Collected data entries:
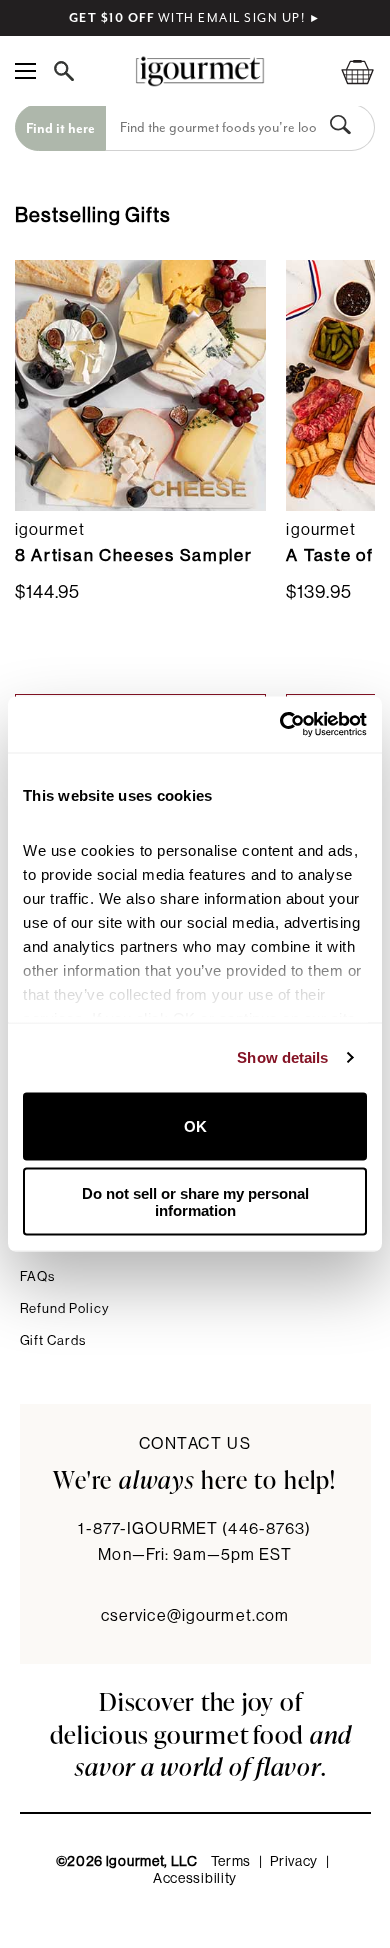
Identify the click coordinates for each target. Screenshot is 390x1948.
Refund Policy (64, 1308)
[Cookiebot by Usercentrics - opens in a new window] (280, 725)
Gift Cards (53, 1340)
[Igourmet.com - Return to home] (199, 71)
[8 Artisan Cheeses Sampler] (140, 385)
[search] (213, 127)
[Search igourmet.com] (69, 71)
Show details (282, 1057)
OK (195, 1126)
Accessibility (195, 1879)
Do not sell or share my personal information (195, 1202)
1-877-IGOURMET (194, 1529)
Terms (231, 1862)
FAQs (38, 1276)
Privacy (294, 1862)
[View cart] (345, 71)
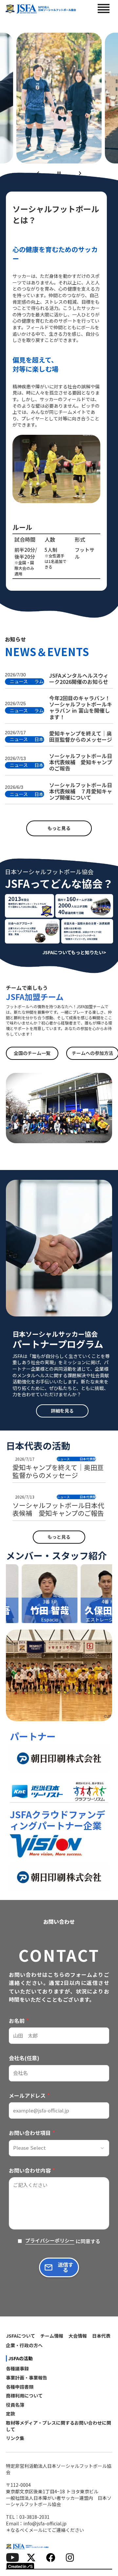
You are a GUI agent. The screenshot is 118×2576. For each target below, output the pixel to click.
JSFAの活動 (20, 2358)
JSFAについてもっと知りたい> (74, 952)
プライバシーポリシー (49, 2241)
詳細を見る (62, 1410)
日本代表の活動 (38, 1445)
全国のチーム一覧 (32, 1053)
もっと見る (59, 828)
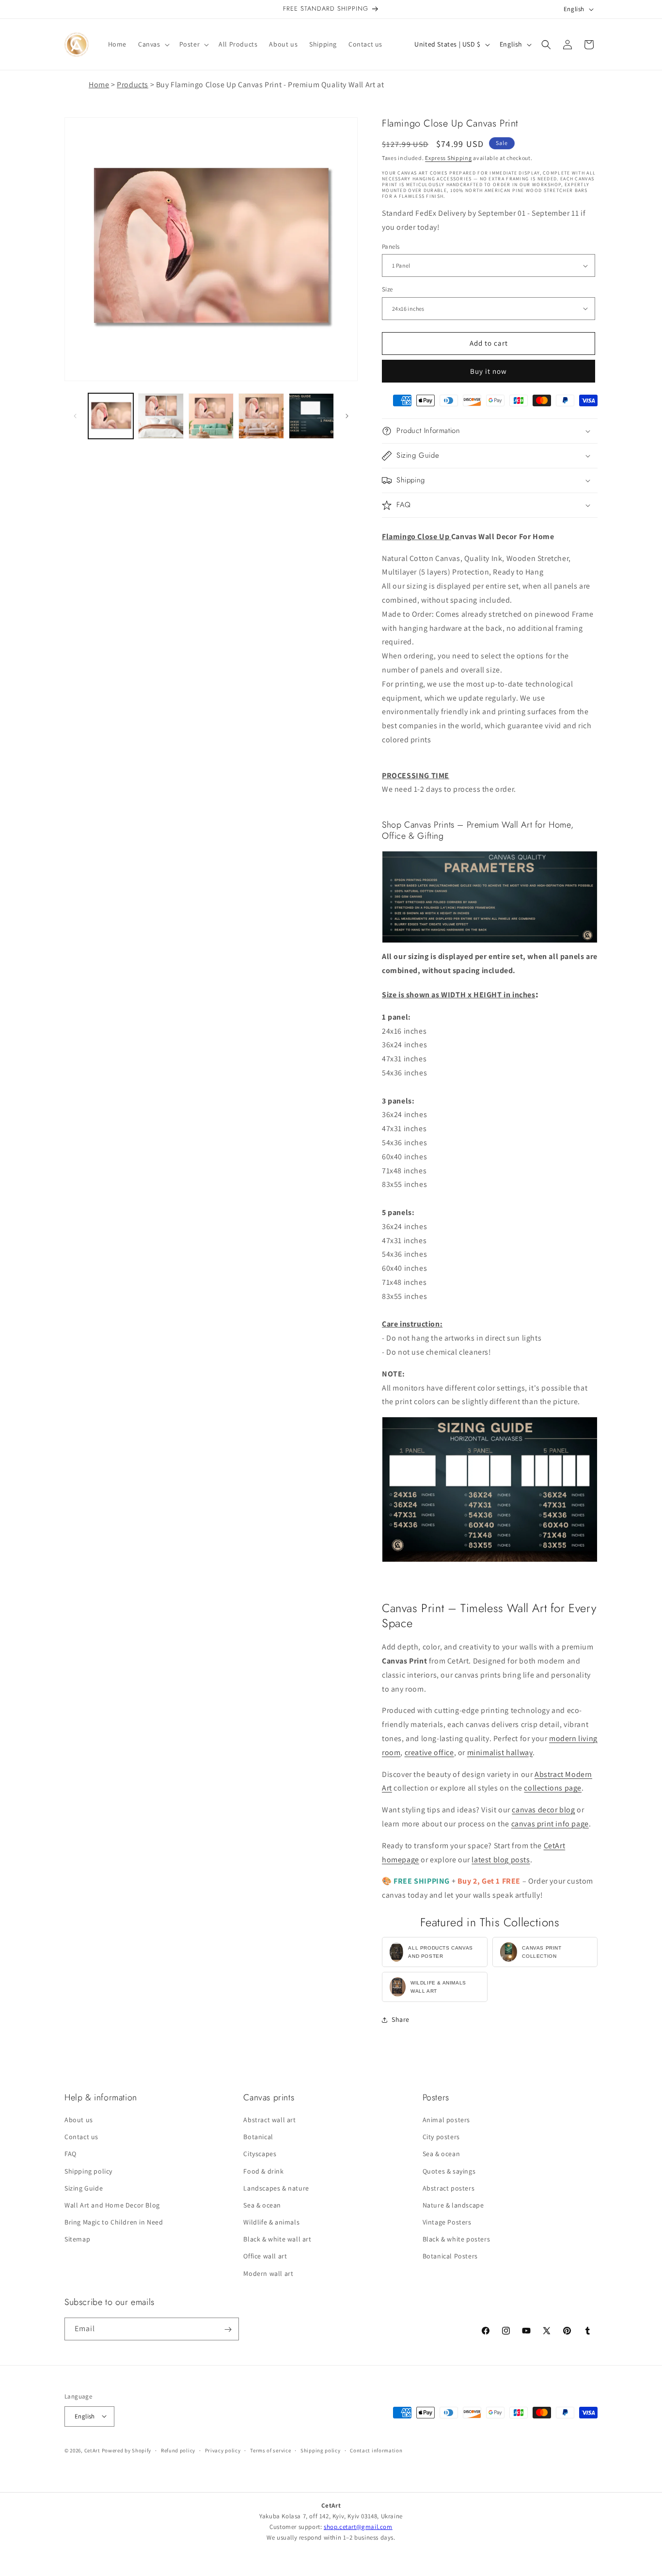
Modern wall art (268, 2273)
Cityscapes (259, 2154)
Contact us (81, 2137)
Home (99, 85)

● **ASSIGNMENT**
Write out all the entries again, word for word, and print no images.

● **ANSWER SECTION**
Identify the click coordinates for each target. Screenshot is 390x1948.
Refund Policy (64, 1308)
[Cookiebot by Usercentrics - opens in a new window] (280, 725)
Gift Cards (53, 1340)
[Igourmet.com - Return to home] (199, 71)
[8 Artisan Cheeses Sampler] (140, 385)
[search] (213, 127)
[Search igourmet.com] (69, 71)
Show details (282, 1057)
OK (195, 1126)
Accessibility (195, 1879)
Do not sell or share my personal information (195, 1202)
1-877-IGOURMET (194, 1529)
Terms (231, 1862)
FAQs (38, 1276)
Privacy (294, 1862)
[View cart] (345, 71)
You are a GUI agent. The screenshot is 118×2576. For each target below, output the pixel to click.
JSFAの活動 (20, 2358)
JSFAについてもっと知りたい> (74, 952)
プライバシーポリシー (49, 2241)
詳細を見る (62, 1410)
日本代表の活動 (38, 1445)
全国のチーム一覧 (32, 1053)
もっと見る (59, 828)
Modern wall art (268, 2273)
Cityscapes (259, 2154)
Contact us (81, 2137)
Home (99, 85)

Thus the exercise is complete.